19.04.2024

Mathaisemarkt: Ist das Ponykarussell wirklich Tierquälerei?

Das Ponykarussell auf dem Festplatz ist immer für Diskussionen gut. Die RNZ schaute sich vor Ort um. Foto: Dorn
Das Ponykarussell auf dem Festplatz ist immer für Diskussionen gut. Die RNZ schaute sich vor Ort um. Foto: Dorn
Stefan Bügler. Foto: Dorn
Stefan Bügler. Foto: Dorn

Bürger wandten sich an den Bürgermeister und an die RNZ. Der Betreiber hat nichts zu verbergen und gewährte einen Einblick "hinter die Kulissen".

Von Max Rieser und Micha Hörnle

Schriesheim. Das Ponyreiten auf dem Mathaisemarkt-Rummel ist schon länger ein Zankapfel: Ist es Tierquälerei, die Tiere in einer Manege im Kreis laufen zu lassen oder ein kindgerechtes Unterhaltungsangebot mit Traditionscharakter? Der Markt- und Kulturausschuss entschied sich in seiner Sitzung Ende November mehrheitlich für den "Reitpalast", der jetzt auf dem Festplatz steht.

Doch die kritischen Stimmen blieben nicht aus, und auch die RNZ erreichten etliche E-Mails und Anrufe von Personen, die die Ponys lieber auf der Wiese als auf dem Festplatz sehen würden: Günther Ewald beispielsweise fragte Bürgermeister Christoph Oeldorf per E-Mail: "Warum lassen Sie Tierquälerei zu? Die Ponys finden es sicherlich nicht lustig." Katja Schöne, ebenfalls aus Schriesheim, forderte die RNZ auf: "Bitte nehmen Sie sich dieses Themas an! Das Rathaus ignoriert seit Jahren den Appell der Tierschützer!"

Vor acht Jahren, 2015, hatte es sogar mal am zweiten Mathaisemarkt-Samstag in der Talstraße eine Demonstration gegen das Ponyreiten gegeben. So etwas lehnt Schöne heute ab: "Medienwirksame Aktionen des Protestes vor Ort haben erfahrungsgemäß nur eine kurze Wirkung. Wir wollen den Veranstalter des Mathaisemarktes dazu bewegen, dieses ,Fahrgeschäft’ nicht mehr auf den Platz zu lassen. Wenn das dann deutschlandweit Schule macht, müssen die Betreiber zwangsläufig ein neues Geschäftsmodell konzipieren."

Vorliegende Einträge =
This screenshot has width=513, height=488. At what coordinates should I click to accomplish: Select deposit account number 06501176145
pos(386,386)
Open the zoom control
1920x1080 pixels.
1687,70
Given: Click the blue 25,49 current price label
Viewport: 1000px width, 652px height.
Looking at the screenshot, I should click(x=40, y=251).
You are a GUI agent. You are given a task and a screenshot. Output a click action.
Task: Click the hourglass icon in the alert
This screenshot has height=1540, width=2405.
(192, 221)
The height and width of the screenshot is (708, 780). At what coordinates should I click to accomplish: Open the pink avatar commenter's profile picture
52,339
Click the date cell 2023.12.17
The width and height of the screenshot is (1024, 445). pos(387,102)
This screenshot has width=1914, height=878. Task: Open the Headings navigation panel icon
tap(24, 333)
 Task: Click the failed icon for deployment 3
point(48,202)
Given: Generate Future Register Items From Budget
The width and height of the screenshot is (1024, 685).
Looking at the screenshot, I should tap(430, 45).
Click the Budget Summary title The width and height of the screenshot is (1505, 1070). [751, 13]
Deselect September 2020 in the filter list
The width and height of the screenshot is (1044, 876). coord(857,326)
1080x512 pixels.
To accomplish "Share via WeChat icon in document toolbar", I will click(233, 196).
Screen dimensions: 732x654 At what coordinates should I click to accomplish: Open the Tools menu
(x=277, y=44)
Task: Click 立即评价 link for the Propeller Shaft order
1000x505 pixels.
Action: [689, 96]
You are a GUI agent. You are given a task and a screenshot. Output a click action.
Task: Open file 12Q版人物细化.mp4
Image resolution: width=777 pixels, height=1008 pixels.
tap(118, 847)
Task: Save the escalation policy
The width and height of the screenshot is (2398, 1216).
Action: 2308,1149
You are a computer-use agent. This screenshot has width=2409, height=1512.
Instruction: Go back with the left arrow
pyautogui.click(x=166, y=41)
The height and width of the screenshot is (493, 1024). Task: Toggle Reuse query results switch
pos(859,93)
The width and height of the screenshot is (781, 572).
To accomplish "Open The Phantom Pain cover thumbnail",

Aufgaben =
1. Welches Gremium hat sich laut dem Bericht über das Ponykarussell auf dem Mathaisemarkt für den „Reitpalast“ entschieden?
2. Setze den Bericht über das Ponykarussell auf dem Mathaisemarkt im Anschluss an seinen letzten Satz fort.

Antworten =
1. Der Markt- und Kulturausschuss hat sich in seiner Sitzung Ende November mehrheitlich für den „Reitpalast“ entschieden.

2.
Grund genug also für einen Besuch vor Ort: Der Anblick der fünf kleinen Pferde, die eng hintereinander geführt werden, ist vielleicht nicht für jeden schön; doch macht keines der Tiere einen unterernährten, verwahrlosten oder verletzten Eindruck.

Betreiber des "Reitpalastes" ist Stefan Bügler, und er reagiert beim spontanen Besuch der RNZ an seinem Stand erst mal skeptisch: "Am liebsten würde ich nichts dazu sagen, denn es wird einem immer anders ausgelegt, und dann werden wir im Internet wieder beschimpft."

Dann taut er aber doch auf und verweist vor allem darauf, dass sein Betrieb regelmäßig kontrolliert werde: "Wir hatten unangemeldeten Besuch vom Veterinäramt, auch das Ordnungsamt der Stadt war schon da." Zu beanstanden gab es nichts. Diese Kontrollen seien normal und würden wahrscheinlich gegen Ende des Mathaisemarkts sogar wiederholt.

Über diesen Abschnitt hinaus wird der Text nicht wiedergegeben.